Cedric Price was a somewhat whimsical theorist, and the interventions were often whimsical.


Nevertheless the point remains, it is public space that makes our modern environment work, or frustrate. And looking at public space it is very often dismal. It is not intentionally bad, it was not designed by some Bond villain to drive us to despair, but it is uninspiring, unambitious, unnoticed, unloved, lacking in ability.


Public space is the space that falls between the bits that anyone cares about. Public space is the bits that we all own, but no one individual owns. Public space is that stuff that no one is proud of. Public space is the bits where we leave the litter to accumulate unless the council come to take it away.


But public space is, it is the space that defines our spaces. The tourists see public space, the visitors see public space, we see public space. It is the public space that creates the image of the city, the town, the village. We expect the bank to look impressive, we expect the expensive houses to look expensive, and run down ones to look run down. But it is the public space that sets the bar.

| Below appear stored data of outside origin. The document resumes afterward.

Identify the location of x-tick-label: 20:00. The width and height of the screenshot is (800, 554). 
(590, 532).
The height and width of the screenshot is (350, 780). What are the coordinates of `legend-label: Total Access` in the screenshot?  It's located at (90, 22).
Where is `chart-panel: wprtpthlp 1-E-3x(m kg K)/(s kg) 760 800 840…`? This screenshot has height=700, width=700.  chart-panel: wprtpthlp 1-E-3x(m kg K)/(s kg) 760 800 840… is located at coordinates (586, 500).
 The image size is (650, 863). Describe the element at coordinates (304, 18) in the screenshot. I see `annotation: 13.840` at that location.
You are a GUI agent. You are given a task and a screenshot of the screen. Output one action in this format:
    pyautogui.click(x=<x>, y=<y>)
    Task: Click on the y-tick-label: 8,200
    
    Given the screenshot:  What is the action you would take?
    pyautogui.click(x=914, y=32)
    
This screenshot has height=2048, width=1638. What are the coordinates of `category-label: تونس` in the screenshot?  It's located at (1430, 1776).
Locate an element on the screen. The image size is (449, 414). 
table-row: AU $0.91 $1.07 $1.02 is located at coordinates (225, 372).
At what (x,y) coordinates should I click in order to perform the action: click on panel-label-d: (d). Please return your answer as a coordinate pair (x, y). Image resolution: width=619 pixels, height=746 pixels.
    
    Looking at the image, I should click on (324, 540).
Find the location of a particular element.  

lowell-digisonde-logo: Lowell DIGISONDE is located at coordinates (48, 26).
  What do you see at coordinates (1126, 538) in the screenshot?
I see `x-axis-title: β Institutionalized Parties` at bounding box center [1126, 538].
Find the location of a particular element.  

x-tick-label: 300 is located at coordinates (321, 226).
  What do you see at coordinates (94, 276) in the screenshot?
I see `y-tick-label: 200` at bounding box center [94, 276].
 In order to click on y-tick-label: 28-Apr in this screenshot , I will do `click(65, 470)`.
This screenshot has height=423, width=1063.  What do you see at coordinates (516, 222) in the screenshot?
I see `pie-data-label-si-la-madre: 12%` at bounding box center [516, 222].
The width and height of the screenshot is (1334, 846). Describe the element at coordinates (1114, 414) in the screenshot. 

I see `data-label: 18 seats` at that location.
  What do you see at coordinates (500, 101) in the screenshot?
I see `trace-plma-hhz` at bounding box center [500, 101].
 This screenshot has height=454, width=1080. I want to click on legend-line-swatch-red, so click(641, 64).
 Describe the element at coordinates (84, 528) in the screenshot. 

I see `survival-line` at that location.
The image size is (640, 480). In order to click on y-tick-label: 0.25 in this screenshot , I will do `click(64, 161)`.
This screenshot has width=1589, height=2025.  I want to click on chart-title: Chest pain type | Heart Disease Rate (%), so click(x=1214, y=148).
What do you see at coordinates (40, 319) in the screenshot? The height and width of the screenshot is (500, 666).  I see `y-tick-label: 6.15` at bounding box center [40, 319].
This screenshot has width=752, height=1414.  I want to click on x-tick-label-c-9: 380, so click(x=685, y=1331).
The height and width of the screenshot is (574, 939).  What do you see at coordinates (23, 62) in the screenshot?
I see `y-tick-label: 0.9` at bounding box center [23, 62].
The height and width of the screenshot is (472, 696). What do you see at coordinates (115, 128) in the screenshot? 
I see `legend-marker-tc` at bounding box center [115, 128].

We should be more ambitious with public space, we should demand more from it. We should take more ownership of it. We should quietly clear away some of the junk and smarten it up.


We should celebrate the public space that works, and complain about the public space that does not.


You can tell when public space works. People walk, or drive slowly, they cycle, they sit. For really good public space people will walk dogs, or play, or sit outdoors eating or stop and talk. Public space can be designed, but it only works when people think it works. Too often it is designed to look good, without actually working. That peculiar branch of ergonomics where street furniture is designed to deter people from sitting too long, or even relaxing. Hence metal seats and stone benches.


It is people that make public space work, and we deserve better, and we should make it better.